Taylor Dane, Shai Saray, Stanley Natalie, Mucha Peter J
Carolina Center for Interdisciplinary Applied Mathematics, Department of Mathematics, University of North Carolina, Chapel Hill, North Carolina 27599, USA.
Curriculum in Bioinformatics and Computational Biology, University of North Carolina, Chapel Hill, North Carolina 27599, USA.
Phys Rev Lett. 2016 Jun 3;116(22):228301. doi: 10.1103/PhysRevLett.116.228301. Epub 2016 Jun 2.

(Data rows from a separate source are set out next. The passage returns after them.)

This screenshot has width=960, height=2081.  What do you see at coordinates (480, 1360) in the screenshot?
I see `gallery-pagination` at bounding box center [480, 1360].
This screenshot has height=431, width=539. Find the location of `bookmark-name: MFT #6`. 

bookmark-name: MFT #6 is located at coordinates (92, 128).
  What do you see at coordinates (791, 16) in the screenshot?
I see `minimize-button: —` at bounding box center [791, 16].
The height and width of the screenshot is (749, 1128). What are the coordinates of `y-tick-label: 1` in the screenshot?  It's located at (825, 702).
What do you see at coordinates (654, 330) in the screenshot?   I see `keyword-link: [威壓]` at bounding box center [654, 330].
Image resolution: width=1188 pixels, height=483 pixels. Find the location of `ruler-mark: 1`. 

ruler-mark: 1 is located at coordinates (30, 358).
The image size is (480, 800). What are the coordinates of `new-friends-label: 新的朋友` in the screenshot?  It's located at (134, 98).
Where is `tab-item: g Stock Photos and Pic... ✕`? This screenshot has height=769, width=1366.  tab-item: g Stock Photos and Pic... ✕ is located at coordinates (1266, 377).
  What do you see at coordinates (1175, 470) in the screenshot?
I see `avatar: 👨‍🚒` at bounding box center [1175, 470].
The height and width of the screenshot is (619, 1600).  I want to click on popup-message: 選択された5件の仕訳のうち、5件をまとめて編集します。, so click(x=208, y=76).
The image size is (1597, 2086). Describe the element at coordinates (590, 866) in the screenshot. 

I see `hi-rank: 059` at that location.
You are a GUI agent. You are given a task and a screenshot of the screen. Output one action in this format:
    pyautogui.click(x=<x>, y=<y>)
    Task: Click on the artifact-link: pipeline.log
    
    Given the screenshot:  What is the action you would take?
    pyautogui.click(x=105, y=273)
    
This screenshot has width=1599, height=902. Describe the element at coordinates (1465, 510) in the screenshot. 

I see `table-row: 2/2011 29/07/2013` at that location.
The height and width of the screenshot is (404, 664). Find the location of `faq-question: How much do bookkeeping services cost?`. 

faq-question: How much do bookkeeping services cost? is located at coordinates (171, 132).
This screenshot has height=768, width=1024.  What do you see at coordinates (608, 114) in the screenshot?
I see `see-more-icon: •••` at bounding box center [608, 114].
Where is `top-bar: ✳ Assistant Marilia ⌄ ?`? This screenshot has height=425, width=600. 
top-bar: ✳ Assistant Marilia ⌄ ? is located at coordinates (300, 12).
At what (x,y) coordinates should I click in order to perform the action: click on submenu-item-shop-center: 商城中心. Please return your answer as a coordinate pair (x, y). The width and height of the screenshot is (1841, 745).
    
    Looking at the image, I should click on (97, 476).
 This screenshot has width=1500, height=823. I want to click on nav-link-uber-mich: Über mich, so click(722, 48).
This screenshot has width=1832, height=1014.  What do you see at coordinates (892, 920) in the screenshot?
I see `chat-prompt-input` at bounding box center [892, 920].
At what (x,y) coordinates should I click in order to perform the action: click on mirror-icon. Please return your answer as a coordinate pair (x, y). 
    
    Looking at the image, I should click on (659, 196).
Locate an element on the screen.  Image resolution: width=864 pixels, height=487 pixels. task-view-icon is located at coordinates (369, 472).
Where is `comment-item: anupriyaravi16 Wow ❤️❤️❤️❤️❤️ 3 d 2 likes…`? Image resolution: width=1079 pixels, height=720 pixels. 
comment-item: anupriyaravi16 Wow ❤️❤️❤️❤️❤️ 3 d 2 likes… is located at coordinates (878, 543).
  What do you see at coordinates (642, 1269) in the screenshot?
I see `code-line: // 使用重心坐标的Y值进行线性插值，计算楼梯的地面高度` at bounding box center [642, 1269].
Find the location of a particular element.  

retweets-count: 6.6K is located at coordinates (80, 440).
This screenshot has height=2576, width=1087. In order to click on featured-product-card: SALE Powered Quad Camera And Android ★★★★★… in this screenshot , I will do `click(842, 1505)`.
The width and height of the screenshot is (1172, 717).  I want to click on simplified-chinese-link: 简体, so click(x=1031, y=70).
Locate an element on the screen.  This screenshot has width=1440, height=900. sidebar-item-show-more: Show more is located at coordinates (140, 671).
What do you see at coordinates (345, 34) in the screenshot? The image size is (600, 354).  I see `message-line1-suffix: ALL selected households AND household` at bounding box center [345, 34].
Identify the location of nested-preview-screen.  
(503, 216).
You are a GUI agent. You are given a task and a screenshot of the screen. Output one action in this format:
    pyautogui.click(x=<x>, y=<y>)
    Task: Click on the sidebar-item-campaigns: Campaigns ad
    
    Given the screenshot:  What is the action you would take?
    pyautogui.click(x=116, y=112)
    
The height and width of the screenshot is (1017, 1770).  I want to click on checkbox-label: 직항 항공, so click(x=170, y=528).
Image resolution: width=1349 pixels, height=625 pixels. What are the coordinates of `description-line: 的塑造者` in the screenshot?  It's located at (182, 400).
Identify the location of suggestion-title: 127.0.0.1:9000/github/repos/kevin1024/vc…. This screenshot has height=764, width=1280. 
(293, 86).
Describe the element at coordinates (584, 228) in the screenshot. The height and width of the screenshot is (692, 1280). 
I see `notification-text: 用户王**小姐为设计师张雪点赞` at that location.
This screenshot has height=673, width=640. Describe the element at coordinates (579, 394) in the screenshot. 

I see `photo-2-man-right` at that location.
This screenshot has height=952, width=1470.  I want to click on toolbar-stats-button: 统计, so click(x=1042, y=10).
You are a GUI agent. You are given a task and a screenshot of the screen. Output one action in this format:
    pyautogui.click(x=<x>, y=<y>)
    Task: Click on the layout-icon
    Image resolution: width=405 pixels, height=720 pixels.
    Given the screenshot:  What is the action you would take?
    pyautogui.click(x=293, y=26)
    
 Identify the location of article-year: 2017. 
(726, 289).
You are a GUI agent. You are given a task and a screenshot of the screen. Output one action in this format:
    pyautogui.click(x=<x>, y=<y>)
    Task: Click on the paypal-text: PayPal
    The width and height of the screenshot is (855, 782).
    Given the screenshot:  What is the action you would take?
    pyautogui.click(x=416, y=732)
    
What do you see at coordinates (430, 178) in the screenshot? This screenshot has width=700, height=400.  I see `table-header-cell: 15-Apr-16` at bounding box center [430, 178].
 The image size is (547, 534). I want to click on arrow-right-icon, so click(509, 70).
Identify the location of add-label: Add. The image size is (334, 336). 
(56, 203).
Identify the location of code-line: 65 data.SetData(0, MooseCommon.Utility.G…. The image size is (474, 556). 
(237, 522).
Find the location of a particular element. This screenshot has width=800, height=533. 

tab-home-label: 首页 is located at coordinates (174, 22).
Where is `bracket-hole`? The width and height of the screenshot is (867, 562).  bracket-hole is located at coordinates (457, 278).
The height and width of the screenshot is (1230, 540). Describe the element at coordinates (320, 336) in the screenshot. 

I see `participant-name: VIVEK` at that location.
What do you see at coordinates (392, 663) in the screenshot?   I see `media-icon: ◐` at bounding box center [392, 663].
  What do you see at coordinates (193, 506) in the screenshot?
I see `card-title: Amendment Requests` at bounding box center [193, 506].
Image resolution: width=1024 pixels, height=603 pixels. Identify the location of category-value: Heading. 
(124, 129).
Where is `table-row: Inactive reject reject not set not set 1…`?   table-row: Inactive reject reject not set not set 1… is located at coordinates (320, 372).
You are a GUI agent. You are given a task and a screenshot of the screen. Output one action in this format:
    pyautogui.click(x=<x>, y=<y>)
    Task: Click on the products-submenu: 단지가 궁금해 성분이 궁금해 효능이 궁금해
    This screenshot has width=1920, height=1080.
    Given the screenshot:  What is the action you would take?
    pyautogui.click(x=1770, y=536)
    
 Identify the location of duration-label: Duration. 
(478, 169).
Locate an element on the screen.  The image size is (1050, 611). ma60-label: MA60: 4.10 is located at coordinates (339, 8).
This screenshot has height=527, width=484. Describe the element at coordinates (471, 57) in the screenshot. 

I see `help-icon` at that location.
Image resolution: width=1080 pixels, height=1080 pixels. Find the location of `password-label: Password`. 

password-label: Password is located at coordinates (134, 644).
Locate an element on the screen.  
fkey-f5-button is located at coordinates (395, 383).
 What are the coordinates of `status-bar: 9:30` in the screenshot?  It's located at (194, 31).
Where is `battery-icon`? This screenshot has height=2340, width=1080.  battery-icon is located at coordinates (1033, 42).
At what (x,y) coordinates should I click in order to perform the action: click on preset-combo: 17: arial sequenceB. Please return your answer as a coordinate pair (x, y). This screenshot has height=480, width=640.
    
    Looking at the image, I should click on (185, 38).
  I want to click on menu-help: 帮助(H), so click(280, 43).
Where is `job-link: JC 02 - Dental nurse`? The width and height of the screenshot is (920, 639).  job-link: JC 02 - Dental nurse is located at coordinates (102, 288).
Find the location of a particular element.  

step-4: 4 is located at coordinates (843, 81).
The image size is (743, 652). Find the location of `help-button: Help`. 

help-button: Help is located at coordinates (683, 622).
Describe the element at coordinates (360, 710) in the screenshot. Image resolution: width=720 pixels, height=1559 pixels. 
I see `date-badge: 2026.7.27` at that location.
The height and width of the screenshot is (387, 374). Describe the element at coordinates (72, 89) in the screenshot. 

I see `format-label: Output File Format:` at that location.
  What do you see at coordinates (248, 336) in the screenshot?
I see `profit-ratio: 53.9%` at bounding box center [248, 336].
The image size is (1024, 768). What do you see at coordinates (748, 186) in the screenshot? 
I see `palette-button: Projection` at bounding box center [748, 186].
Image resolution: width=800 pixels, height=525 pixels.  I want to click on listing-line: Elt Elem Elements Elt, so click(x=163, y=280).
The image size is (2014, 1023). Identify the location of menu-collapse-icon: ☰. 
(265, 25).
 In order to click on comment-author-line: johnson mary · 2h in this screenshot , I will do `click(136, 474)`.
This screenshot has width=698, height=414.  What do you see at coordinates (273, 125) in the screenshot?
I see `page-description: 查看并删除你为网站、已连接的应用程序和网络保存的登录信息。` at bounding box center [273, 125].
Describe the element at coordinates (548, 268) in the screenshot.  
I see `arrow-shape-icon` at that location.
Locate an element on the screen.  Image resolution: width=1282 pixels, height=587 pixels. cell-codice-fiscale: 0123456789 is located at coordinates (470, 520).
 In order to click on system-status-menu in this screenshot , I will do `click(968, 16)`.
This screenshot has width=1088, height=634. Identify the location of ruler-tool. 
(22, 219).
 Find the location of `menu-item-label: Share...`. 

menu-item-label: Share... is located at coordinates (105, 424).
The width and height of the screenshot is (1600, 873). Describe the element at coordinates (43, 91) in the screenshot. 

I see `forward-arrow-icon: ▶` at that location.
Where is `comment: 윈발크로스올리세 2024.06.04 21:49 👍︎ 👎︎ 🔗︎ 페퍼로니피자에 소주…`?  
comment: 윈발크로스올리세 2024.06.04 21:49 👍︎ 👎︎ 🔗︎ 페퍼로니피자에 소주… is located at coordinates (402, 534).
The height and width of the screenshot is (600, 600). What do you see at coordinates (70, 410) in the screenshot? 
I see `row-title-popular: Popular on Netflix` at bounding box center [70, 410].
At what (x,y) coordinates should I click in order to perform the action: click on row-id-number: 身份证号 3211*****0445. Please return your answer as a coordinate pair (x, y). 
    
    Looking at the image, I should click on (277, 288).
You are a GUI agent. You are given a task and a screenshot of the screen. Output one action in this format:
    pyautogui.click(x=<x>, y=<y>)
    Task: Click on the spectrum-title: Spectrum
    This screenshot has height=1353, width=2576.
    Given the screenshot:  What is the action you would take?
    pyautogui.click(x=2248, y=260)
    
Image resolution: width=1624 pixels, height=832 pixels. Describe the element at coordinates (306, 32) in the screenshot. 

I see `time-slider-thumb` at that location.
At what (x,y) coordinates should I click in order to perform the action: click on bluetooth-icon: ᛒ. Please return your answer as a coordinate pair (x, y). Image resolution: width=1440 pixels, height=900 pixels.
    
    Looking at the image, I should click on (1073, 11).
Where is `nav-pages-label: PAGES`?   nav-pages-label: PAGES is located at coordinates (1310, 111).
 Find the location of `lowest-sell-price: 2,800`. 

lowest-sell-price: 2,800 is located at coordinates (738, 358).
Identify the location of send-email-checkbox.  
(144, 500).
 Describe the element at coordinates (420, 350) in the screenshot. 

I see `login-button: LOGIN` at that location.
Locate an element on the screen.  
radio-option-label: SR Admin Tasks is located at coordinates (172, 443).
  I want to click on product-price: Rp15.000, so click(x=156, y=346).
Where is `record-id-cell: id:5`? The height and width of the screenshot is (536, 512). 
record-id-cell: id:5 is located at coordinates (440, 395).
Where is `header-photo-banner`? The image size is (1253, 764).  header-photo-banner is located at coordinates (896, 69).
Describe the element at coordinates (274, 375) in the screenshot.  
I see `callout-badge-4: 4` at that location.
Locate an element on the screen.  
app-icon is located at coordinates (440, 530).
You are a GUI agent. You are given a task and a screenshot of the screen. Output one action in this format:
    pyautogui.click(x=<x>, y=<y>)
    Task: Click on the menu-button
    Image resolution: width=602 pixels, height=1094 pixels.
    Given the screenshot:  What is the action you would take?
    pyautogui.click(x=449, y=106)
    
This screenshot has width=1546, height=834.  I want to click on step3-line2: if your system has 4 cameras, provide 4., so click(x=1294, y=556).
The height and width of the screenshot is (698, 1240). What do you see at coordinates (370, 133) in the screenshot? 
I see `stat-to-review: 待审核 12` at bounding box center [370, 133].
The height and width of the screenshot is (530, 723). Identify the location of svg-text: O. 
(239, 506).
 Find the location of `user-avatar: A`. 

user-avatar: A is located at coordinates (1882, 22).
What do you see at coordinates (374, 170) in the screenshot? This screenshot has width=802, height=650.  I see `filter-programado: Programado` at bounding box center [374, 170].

Many systems are naturally represented by a multilayer network in which edges exist in multiple layers that encode different, but potentially related, types of interactions, and it is important to understand limitations on the detectability of community structure in these networks. Using random matrix theory, we analyze detectability limitations for multilayer (specifically, multiplex) stochastic block models (SBMs) in which L layers are derived from a common SBM. We study the effect of layer aggregation on detectability for several aggregation methods, including summation of the layers' adjacency matrices for which we show the detectability limit vanishes as O(L^{-1/2}) with increasing number of layers, L. Importantly, we find a similar scaling behavior when the summation is thresholded at an optimal value, providing insight into the common-but not well understood-practice of thresholding pairwise-interaction data to obtain sparse network representations.
许多系统自然地由多层网络表示,其中边存在于多层中,这些层编码不同但可能相关的相互作用类型,理解这些网络中社区结构可检测性的限制非常重要。利用随机矩阵理论,我们分析了多层(具体来说,多路复用)随机块模型(SBM)的可检测性限制,其中L层源自一个共同的SBM。我们研究了几种聚合方法中层聚合对可检测性的影响,包括层邻接矩阵的求和,我们表明随着层数L的增加,可检测性极限以O(L^{-1/2})的速度消失。重要的是,当求和在最优值处进行阈值处理时,我们发现了类似的缩放行为,这为将成对相互作用数据进行阈值处理以获得稀疏网络表示这一常见但尚未得到充分理解的做法提供了见解。